### Mini-Project: Basic Statistics & Data Filtering with Numpy

This mini-project uses Numpy to analyze and summarize simulated data, showcasing array manipulation, statistics, reshaping, and boolean indexing—all core FCC topics.

##### 1. Import Libraries

In [1]:
import numpy as np

##### 2. Generate Sample Data
Create a 1D array of 50 random integers between 10 and 99 (inclusive).

In [2]:
data = np.random.randint(10, 100, size=50)
print("Data array:\n", data)

Data array:
 [70 60 47 94 15 54 71 84 78 20 83 33 90 59 38 41 36 19 64 43 27 25 86 41
 25 51 53 71 76 28 15 48 99 47 42 46 64 13 34 32 33 85 94 12 53 63 11 75
 35 30]


##### 3. Basic Statistics

In [3]:
mean = data.mean()
std = data.std()
min_val = data.min()
max_val = data.max()

print(f"Mean: {mean:.2f}")
print(f"Std Dev: {std:.2f}")
print(f"Min: {min_val}, Max: {max_val}")

Mean: 50.26
Std Dev: 24.55
Min: 11, Max: 99


##### 4. Reshape and Slice
Reshape data into a 5x10 matrix and compute the sum of each row.


In [4]:
data_matrix = data.reshape(5, 10)
print("Data (5x10 matrix):\n", data_matrix)

row_sums = data_matrix.sum(axis=1)
print("Sum of each row:", row_sums)

Data (5x10 matrix):
 [[70 60 47 94 15 54 71 84 78 20]
 [83 33 90 59 38 41 36 19 64 43]
 [27 25 86 41 25 51 53 71 76 28]
 [15 48 99 47 42 46 64 13 34 32]
 [33 85 94 12 53 63 11 75 35 30]]
Sum of each row: [593 506 483 440 491]


##### 5. Boolean Indexing: Filter Values

Find all numbers in the original data greater than (mean + standard deviation).

In [5]:
high_values = data[data > (mean + std)]
print("Values greater than one std above mean:", high_values)

Values greater than one std above mean: [94 84 78 83 90 86 76 99 85 94 75]


##### 6.  Replace Outliers

Replace all values above (mean + std) with the mean (demonstrating boolean assignment).

In [6]:
data_clean = data.copy()
data_clean[data_clean > (mean + std)] = int(mean)
print("Data after replacing high outliers with mean:\n", data_clean)

Data after replacing high outliers with mean:
 [70 60 47 50 15 54 71 50 50 20 50 33 50 59 38 41 36 19 64 43 27 25 50 41
 25 51 53 71 50 28 15 48 50 47 42 46 64 13 34 32 33 50 50 12 53 63 11 50
 35 30]


#### Reflection

In this mini-project, I used Numpy to generate, analyze, and transform a dataset of random integers.

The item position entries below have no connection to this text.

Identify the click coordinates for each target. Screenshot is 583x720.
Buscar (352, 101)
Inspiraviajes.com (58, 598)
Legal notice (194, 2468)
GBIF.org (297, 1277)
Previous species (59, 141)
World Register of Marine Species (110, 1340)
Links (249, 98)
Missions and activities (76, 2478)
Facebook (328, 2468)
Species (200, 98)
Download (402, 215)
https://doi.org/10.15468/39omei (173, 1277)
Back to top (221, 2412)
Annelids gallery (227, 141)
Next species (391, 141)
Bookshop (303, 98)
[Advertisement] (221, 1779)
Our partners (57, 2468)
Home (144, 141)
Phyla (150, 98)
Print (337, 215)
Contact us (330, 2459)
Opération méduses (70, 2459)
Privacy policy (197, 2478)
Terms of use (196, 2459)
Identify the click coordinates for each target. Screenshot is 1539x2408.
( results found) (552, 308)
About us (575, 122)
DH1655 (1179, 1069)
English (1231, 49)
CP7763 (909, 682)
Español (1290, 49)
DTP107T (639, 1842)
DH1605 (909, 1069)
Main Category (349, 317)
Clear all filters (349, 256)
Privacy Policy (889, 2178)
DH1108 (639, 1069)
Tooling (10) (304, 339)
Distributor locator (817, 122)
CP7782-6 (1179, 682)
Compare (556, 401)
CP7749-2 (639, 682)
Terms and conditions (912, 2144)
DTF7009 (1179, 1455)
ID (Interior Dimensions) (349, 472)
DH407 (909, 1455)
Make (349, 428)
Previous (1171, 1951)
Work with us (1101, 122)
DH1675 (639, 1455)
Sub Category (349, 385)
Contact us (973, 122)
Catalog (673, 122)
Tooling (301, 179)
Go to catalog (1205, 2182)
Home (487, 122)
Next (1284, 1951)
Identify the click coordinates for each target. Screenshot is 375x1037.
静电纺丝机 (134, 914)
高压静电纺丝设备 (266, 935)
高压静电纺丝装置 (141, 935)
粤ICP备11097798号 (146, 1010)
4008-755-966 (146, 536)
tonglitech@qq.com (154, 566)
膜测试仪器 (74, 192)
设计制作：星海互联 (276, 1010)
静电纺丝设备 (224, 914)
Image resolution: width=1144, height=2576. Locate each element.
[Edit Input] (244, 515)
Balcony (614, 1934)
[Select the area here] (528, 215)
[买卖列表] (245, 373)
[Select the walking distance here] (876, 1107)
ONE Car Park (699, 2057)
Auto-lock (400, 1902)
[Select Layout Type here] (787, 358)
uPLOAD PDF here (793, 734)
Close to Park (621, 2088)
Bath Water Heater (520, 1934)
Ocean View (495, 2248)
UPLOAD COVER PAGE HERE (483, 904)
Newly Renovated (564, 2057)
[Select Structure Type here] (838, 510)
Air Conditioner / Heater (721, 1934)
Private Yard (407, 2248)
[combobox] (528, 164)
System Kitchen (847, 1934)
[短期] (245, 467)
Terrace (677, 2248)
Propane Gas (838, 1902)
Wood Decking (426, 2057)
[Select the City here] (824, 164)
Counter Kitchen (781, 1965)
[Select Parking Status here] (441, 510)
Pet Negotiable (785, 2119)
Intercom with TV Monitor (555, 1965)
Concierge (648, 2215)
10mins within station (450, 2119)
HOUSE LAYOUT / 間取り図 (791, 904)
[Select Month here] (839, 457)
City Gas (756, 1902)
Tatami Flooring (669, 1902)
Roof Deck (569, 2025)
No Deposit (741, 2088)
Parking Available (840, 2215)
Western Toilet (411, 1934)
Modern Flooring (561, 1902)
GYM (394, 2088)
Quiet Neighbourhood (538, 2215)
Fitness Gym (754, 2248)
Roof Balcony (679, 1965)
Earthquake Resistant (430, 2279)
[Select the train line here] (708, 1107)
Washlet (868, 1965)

I practiced several core skills, including array creation, reshaping, statistical calculations (mean, standard deviation, min, max), and boolean indexing for data filtering and conditional replacement.

What I learned:
- How to quickly produce and reshape large numerical arrays with Numpy functions.
- Efficient ways to calculate aggregate statistics and extract meaningful data patterns.
- The power of boolean indexing for filtering and cleaning data without explicit loops.
- How reshaping and axis-based operations simplify working with multidimensional data.

Questions/Next Steps:
- How might I handle data that contains missing values (NaN) solely using Numpy?
- Are there Numpy functions specialized for trimming or capping extreme outliers in more complex data scenarios?
- I’d like to explore more real-world datasets to apply these methods and compare with Pandas workflows in the future.

Overall, this project reinforced my understanding of Numpy and prepared me for deeper data analysis tasks using Python.